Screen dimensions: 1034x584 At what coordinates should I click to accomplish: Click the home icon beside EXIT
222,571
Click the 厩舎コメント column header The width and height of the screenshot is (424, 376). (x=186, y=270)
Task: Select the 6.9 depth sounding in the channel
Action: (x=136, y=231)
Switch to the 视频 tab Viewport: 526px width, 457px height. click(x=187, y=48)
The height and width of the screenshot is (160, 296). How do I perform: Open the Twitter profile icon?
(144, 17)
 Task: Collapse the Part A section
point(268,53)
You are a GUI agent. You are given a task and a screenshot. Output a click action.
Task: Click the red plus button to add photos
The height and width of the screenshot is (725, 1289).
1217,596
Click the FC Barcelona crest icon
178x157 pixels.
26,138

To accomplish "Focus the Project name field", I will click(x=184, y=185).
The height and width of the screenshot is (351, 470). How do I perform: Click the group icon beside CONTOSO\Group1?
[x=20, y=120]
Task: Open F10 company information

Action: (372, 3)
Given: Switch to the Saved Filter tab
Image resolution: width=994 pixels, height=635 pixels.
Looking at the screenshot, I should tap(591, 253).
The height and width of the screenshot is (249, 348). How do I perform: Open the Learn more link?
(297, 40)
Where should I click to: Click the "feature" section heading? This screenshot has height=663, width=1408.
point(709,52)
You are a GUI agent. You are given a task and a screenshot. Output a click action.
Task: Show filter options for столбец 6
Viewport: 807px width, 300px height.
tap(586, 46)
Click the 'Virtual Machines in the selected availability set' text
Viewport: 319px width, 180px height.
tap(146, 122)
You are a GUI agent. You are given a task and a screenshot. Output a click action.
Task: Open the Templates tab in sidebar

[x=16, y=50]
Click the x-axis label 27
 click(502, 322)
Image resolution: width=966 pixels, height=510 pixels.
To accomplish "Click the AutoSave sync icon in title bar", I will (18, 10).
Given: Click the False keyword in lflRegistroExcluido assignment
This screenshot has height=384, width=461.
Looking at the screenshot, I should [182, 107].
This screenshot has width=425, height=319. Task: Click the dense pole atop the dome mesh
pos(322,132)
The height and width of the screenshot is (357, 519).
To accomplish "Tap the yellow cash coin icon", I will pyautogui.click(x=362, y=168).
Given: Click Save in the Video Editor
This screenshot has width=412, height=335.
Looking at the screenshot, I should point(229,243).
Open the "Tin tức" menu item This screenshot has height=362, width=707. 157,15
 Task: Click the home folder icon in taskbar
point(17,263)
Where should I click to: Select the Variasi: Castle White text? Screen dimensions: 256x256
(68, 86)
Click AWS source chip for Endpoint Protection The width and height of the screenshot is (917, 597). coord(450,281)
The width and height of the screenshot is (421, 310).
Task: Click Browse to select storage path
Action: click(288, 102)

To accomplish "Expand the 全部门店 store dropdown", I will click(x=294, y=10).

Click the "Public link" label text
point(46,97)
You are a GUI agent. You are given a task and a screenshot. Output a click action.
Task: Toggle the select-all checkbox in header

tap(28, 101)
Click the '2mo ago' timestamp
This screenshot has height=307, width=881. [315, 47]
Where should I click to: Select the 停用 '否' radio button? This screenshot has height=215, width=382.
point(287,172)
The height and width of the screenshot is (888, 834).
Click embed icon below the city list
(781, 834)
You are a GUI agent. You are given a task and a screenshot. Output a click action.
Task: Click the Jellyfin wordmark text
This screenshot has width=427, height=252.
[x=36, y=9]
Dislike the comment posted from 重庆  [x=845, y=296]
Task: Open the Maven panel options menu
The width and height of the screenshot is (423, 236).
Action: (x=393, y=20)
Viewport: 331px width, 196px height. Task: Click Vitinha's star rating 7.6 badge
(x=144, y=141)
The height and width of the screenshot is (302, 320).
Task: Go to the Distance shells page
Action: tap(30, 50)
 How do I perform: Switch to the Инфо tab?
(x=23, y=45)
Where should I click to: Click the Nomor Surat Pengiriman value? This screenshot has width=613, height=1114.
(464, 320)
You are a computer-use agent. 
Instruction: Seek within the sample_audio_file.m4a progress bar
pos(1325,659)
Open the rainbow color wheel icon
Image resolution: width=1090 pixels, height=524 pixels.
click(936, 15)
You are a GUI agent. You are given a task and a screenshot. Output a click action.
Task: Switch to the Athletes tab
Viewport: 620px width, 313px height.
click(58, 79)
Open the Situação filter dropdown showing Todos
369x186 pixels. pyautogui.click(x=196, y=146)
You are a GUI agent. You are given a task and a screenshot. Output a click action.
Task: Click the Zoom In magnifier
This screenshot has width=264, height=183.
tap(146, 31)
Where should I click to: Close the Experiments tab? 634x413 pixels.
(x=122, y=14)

◆ **Problem**
Look above for lines with the word "menu" and copy them all.

◆ **Reply to the exercise**
Open the "Tin tức" menu item This screenshot has height=362, width=707. 157,15
Task: Open the Maven panel options menu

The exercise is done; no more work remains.